Defining Environmental Justice

In 1994, President Clinton issued Executive Order (EO) 12898 related to environmental justice, which ordered each agency to consider “disproportionately high and adverse human health or environmental effects of its programs, policies, and activities on minority populations and low-income populations in the United States…”1 This executive order remains in effect today. 

The EPA uses a more specific definition of environmental justice than the one the EO outlines. The EPA defines EJ as “the fair treatment and meaningful involvement of all people regardless of race, color, national origin, or income with respect to the development, implementation, and enforcement of environmental laws, regulations, and policies.” 2 Fair treatment is defined as requiring that “no group of people should bear a disproportionate burden of environmental harms and risks, including those resulting from the negative environmental consequences of industrial, governmental, and commercial operations or programs and policies.” 3 In its new guidance, “the Agency has expanded the concept of fair treatment to consider not only the distribution of burdens across all populations, but also the distribution of reductions in risk from EPA actions.”4

There are several important elements to these definitions: 

First, the 1994 executive order specifically directs agencies to look at how their programs and policies affect the health and environment of low-income and minority populations. To the extent costs imposed by regulations have a significant impact on health and environmental concerns, they should be included in EJ considerations. 

Second, the EPA’s own definition of EJ emphasizes the need to consider the effect of its policies on low-income and minority populations, further reinforcing the need to include costs in any analysis of regulations.

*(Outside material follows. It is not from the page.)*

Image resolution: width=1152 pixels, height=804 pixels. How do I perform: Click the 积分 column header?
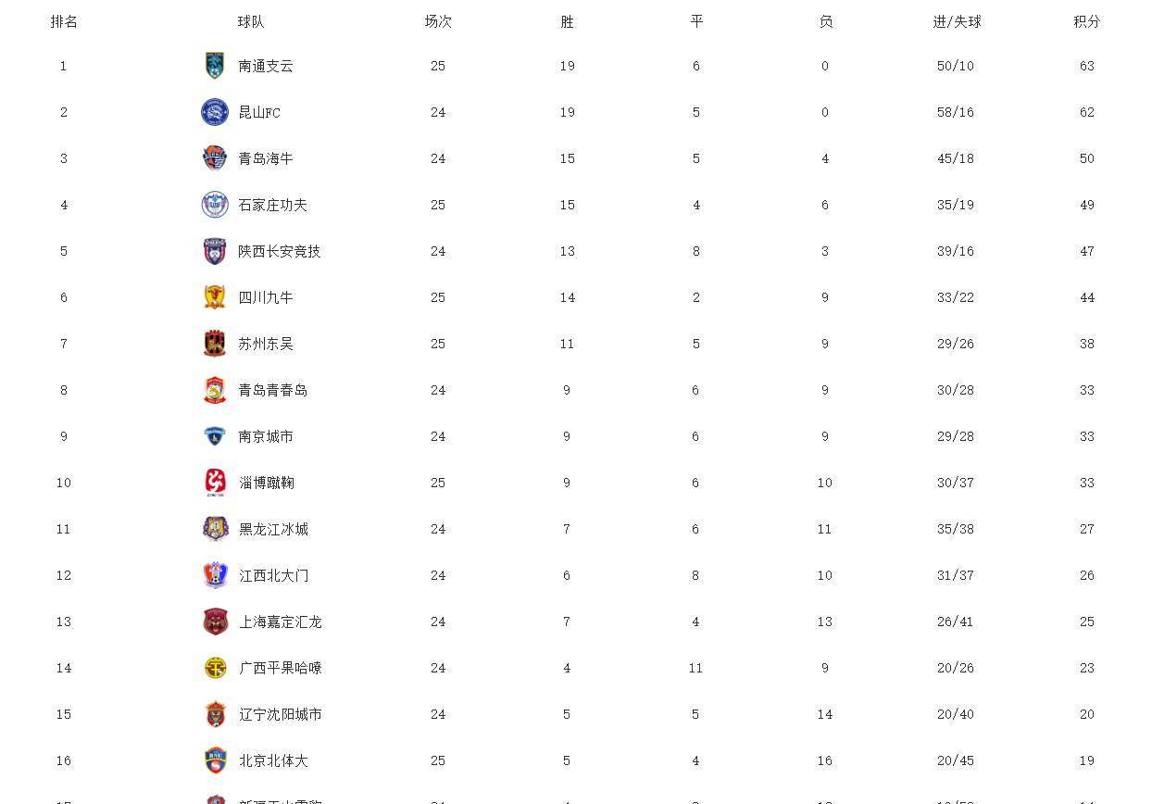[x=1087, y=21]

Lastly, since the EPA is expanding its definition of fair treatment to include “the distribution of reductions in risk from EPA actions,” the agency should consider how its actions alter the risk-mitigation strategies of vulnerable groups. For example, if the EPA focuses its attention on reducing very low-probability risks (say, lifetime risks that affect one in a million people in the population) and the costs of these risk-reduction measures are spread evenly across everyone in society, then the poor may be disproportionately harmed by the policy.5 This happens if people that are less well-off face higher risks in their private lives than those addressed by the EPA. These higher-probability risks must be mitigated by people with their own resources. In these cases, having to pay for EPA regulations can crowd out personal expenditures, raising overall risk exposure if the cost per unit of risk reduction is lower for personal reductions in risk than for public (i.e., governmental) reductions in risk. As it becomes more expensive to regulate vanishingly small risks due to diminishing marginal returns to risk mitigation, the likelihood that income may be spent more effectively on mitigating private risks grows. These types of regressive effects of risk-reduction policies are highly relevant to the EPA’s concerns for fair treatment of all groups.